A Ucrânia vive o terceiro dia consecutivo de protestos contra a demissão do ministro da Defesa, Mykhailo Fedorov, ocorrida no início desta semana durante uma controvérsia reforma ministerial. Manifestantes tomaram as ruas de Kiev e outras cidades, segurando cartazes com frases como 'Não há feriados no front', em referência à guerra contra a Rússia.

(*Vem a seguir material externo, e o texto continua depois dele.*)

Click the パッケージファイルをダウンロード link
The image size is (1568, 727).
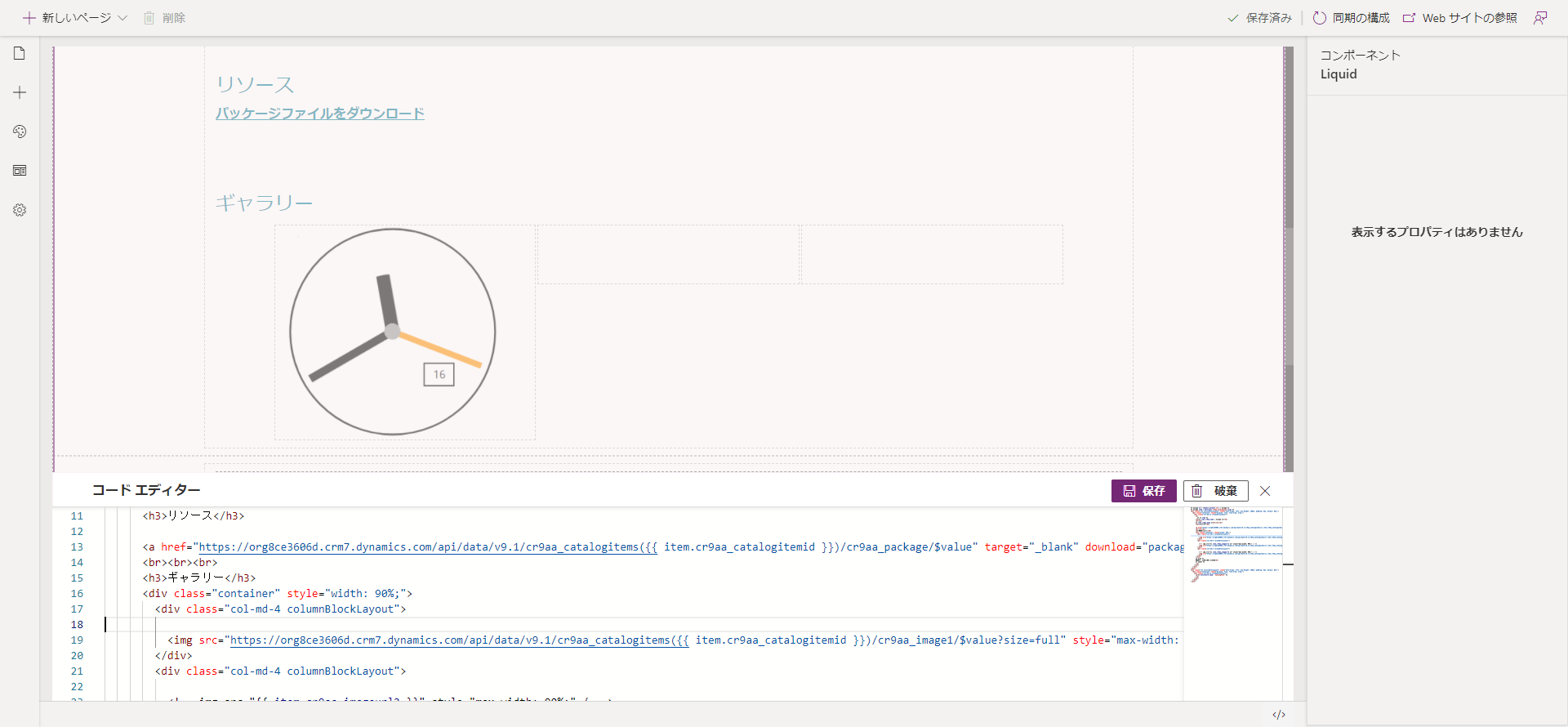click(320, 114)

Zelensky responde aos protestos
O presidente Volodymyr Zelensky afirmou estar atento às manifestações: 'Ouço o que estão dizendo', declarou, sugerindo que mudanças no comando militar podem estar a caminho. A demissão de Fedorov gerou tensões com o comandante das Forças Armadas, Oleksandr Syrsky, que teria divergências com o ex-ministro sobre a condução da guerra.
Fedorov e o uso de drones
Mykhailo Fedorov era conhecido por defender o uso de drones e uma reforma profunda das Forças Armadas. Em desacordo com Syrsky, ele criticou a lentidão burocrática e questionou publicamente a capacidade de vencer a Rússia sob a atual liderança militar. Sua saída ocorre em meio a uma reforma ministerial que já causou instabilidade no governo.
Impacto da crise política
Os protestos refletem a insatisfação popular com as decisões de Zelensky em um momento crítico da guerra. Analistas apontam que a demissão de Fedorov pode enfraquecer a confiança nas instituições e na estratégia militar ucraniana. A situação permanece tensa, com manifestações previstas para os próximos dias.